BEGIN MATERIAL PROVIDED
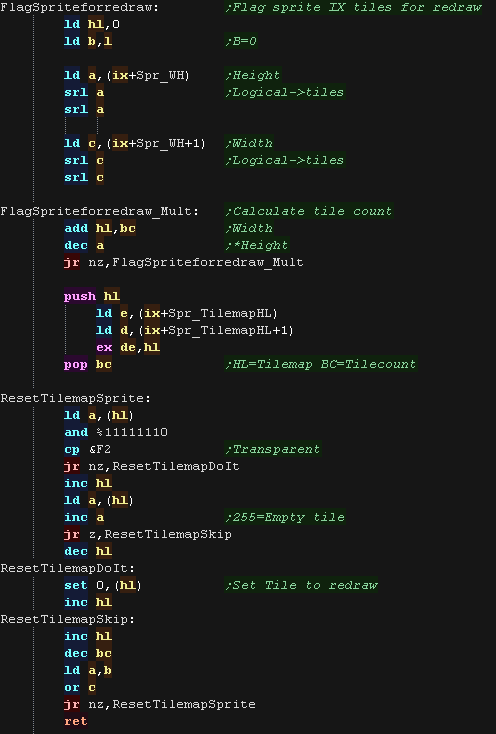This screenshot has width=496, height=734.
Task: Click the ld e,(ix+Spr_TilemapHL) line
Action: (187, 313)
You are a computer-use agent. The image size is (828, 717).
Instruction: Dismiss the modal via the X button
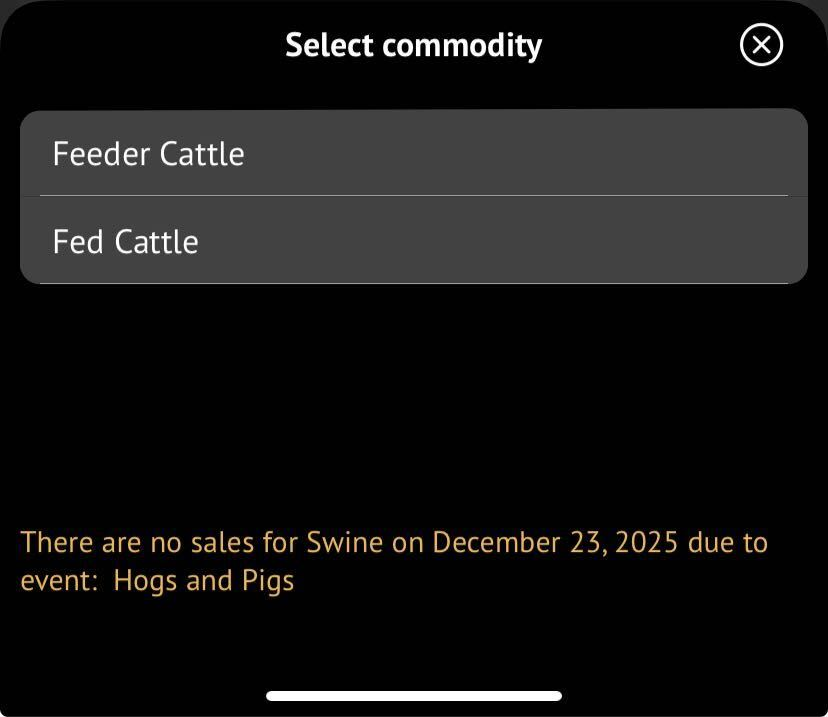click(x=761, y=45)
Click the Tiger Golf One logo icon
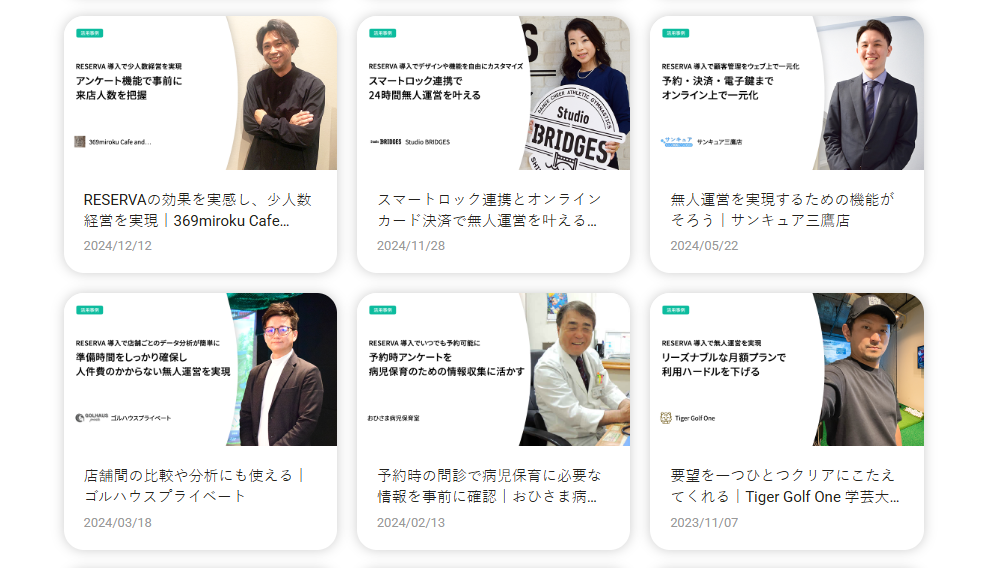The image size is (985, 568). click(666, 418)
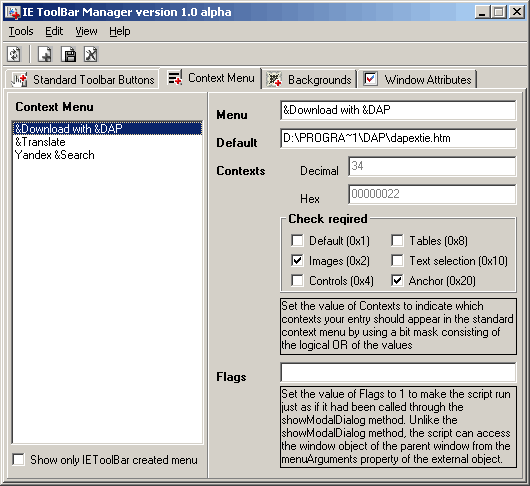Enable the Default (0x1) checkbox
Image resolution: width=530 pixels, height=486 pixels.
click(x=297, y=241)
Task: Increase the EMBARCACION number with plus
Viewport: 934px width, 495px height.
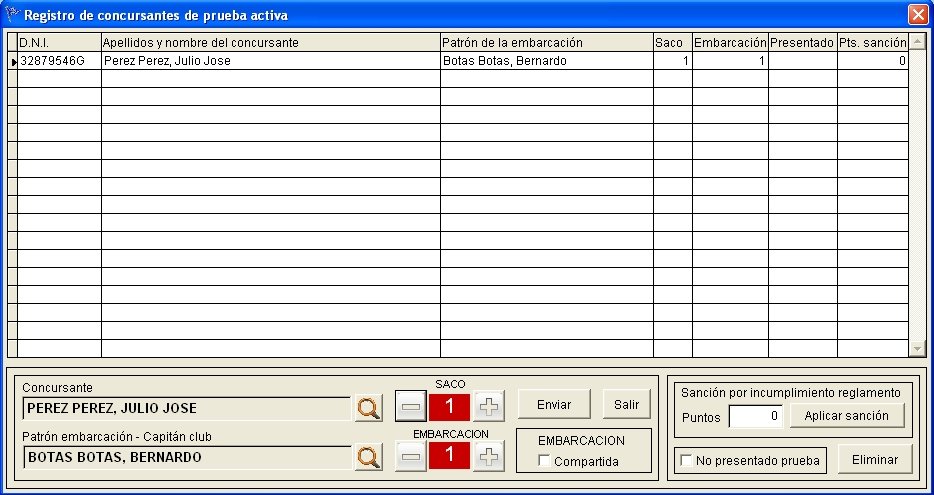Action: click(x=489, y=456)
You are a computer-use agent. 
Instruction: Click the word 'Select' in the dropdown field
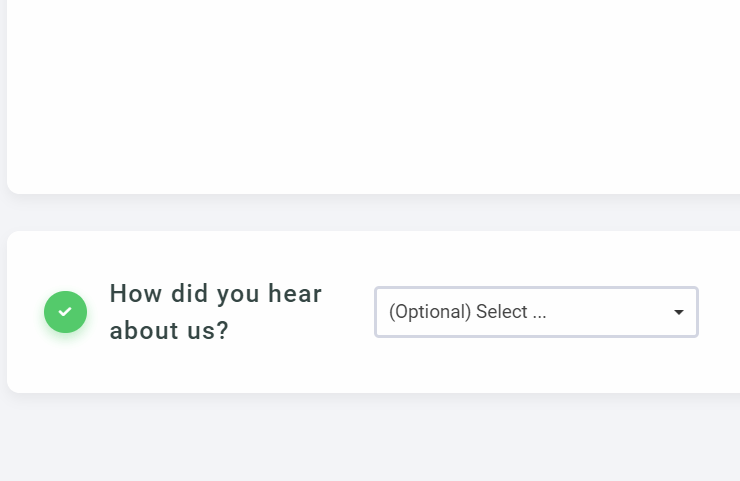[x=501, y=312]
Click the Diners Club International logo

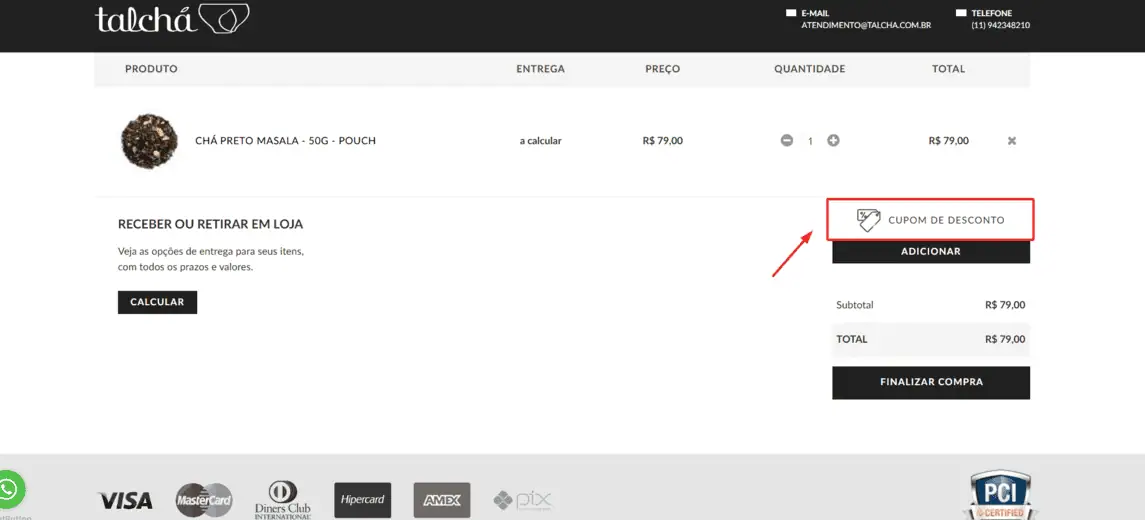pyautogui.click(x=282, y=499)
END MATERIAL PROVIDED
Each line from the one containing "Viewport: 934px width, 495px height." through the last line above should be retyped exactly, and no other line. Any picture is to be left out.

SOLUTION BELOW |
Viewport: 934px width, 495px height.
Action: click(x=489, y=456)
You are a computer-use agent. 
Instruction: Click the word 'Select' in the dropdown field
[x=501, y=312]
Click the Diners Club International logo

pyautogui.click(x=282, y=499)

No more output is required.